***** Article

Plasmashell crashes often enough any feelings of superiority are due to poor meat space memory.
RAM was the last thing on my mind when I switched to a tiling WM.
With actual hardware, yes. But I use tiling WMs since where 2–4GB Ram was all my thinkpad has.
KDE can be considered heavy only if your idea of a desktop use is to launch it and stop right there.
But normally after that you launch apps and that’s where the magic happens: it is so integrated, apps barely add any more RAM usage on top.
So instead of comparing DE x and y, compare what a desktop actively used looks like: browser? office suite? file manager? drawing app?
Only then will you be able to compare you RAM usage from one DE to another. Everything else is comparing cars fuel economy when they’re all idle.
Yeah I dont get the obsession with optimization
KDE is neat and does what I want a DE to do
I run Plasma 6. Not because I like it but because I dislike it less than Gnome infuriates me.
If lack of features and customizability is my biggest gripe with Gnome, crazy instability is my gripe with KDE. Plasma is fine on defaults, but once you customize (the way it’s supposed to work), KDE becomes plain unstable. The Wacom pen input settings panel is way better in KDE than Gnome. That’s the biggest reason I stay.
What do you do to it so it becomes unstable?
Nothing weird. Create panels, application launchers, add spacers, etc.

**********
***** Material provided

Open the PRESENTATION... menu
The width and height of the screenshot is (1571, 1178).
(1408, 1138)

**********
***** Material provided

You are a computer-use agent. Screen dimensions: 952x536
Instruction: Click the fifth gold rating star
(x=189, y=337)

**********
***** Material provided

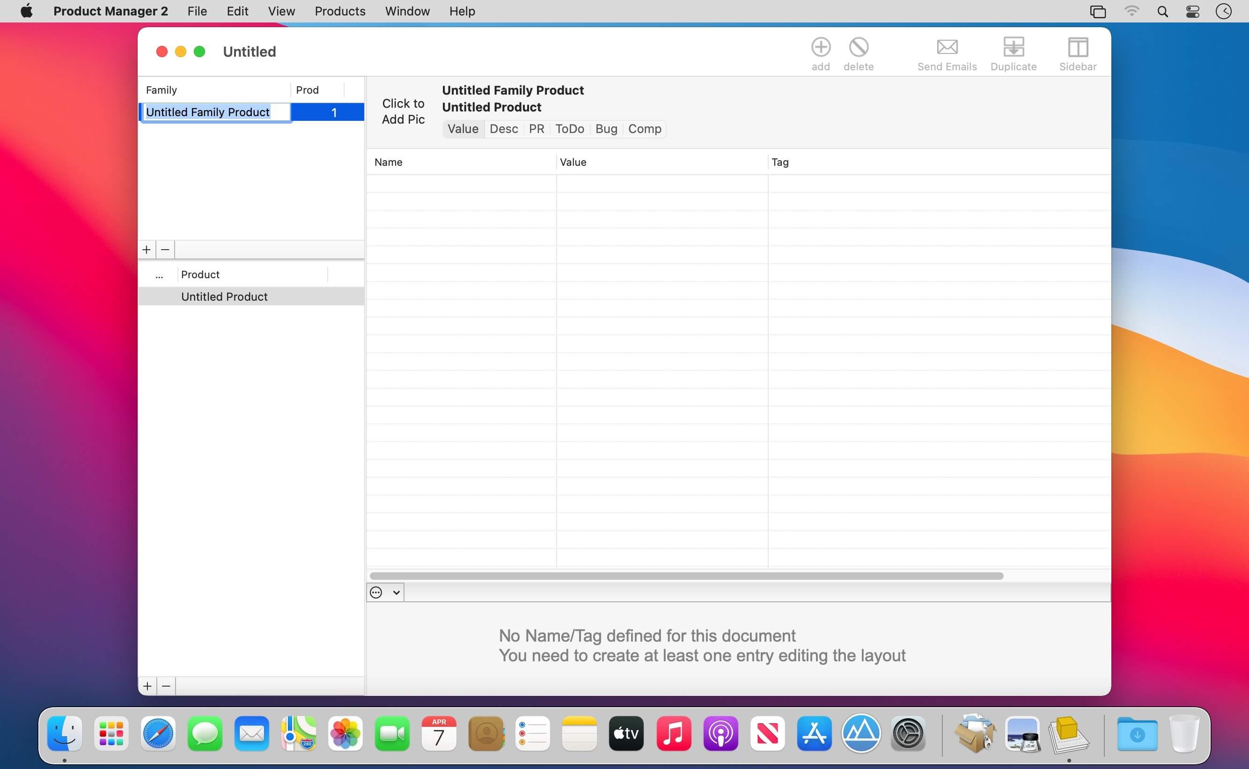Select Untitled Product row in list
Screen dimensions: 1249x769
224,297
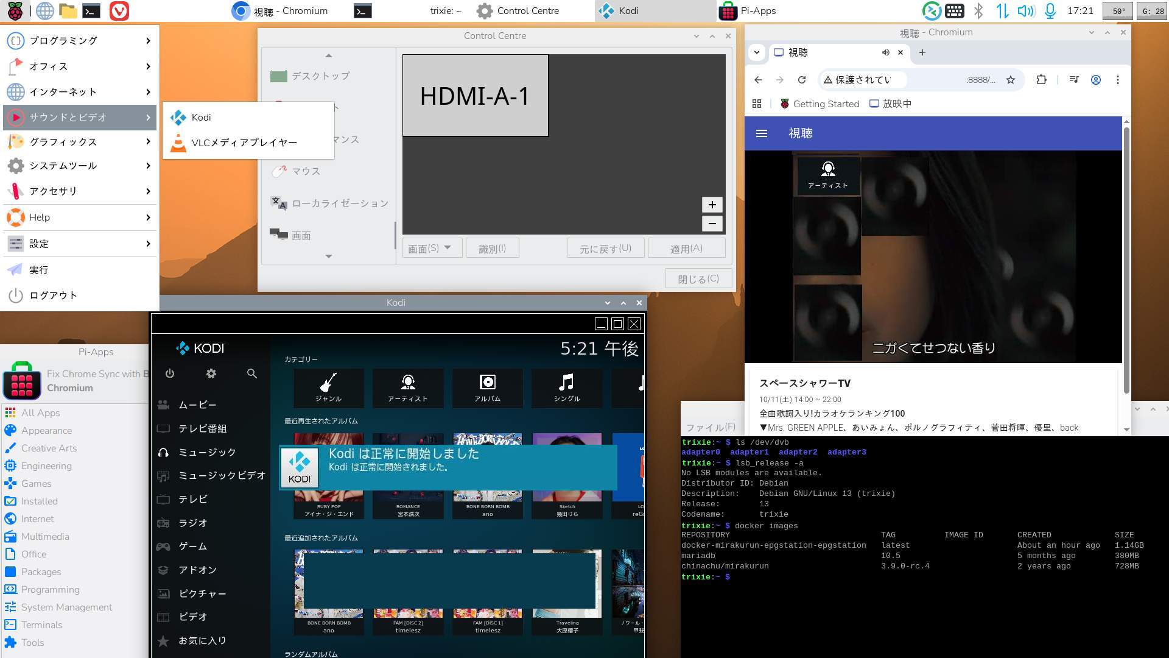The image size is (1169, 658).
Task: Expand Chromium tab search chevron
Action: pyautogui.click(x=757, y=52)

**********

### Written request A
Summarize the KDE discussion in two sentences.
### Written request B
Carry the KDE discussion forward from its last comment.
The data were taken from a different source than the KDE discussion.

### Written answer A
One commenter argues that KDE looks heavy only if it sits idle, since its apps are so integrated that they barely add RAM, so desktops should be compared while actually in use. Another runs Plasma 6 because it frustrates them less than Gnome, but finds it unstable once customized with panels, launchers and spacers, and stays mainly for its better Wacom pen settings.

### Written answer B
KDE is stable in my experience, but I don’t enjoy the window management and the shitloads of embedded packages. Now I’m on river for the time being.
KDE is a LOT lighter than it used to be. The migration to plasma was ugly but they definitely got their shit together. Resource wise, it’s fine. You can run it in a pi.
GNOME is unapologetic resource wise. It’s like living with an asshole roommate that doesn’t understand why everyone hates him. It’s not getting better. KDE is.
While I agree with you, it’s not like GNOME consumes so many ressources that it affects the average person’s experience.
Personally, I think GNOME is much more self explanatory. Whatever environment you come from, even if you have no computing experience at all, you will probably get stuff done with GNOME.
With Plasma, I noticed that people with low tech-skills struggle a lot more, because they are less crazy about making everything super duper extra obvious (especially how to configure stuff)
Where is maximize? Where is minimize? I see windows on the screen but no window buttons other than close.
It’s windows 8 all over again. A touch interface whether you like it or not.
Unused ram is wasted ram. Change my mind
This applies when RAM is used as temporary cache or something that can be instantly freed the moment it is needed otherwise. This doesn’t really work for justifying higher RAM use by KDE, unless you would never need that RAM for anything else anyway.
I use KDE because it is good, though. Also I don’t think KDE even uses more RAM than other DEs that are designed to be lightweight. Last time I compared, it used the same or less memory as LXDE.
Also I don’t think KDE even uses more RAM than other DEs that are designed to be lightweight. Last time I compared, it used the same or less memory as LXDE.
Firefox without any website loaded uses more RAM than a full Plasma session.
And KDE can be even more efficient if you go into the settings and tweak things a bit, turning off some unnecessary features that are on by default.
Which features? Asking because I switched recently to Linux.
Which features are unnecessary?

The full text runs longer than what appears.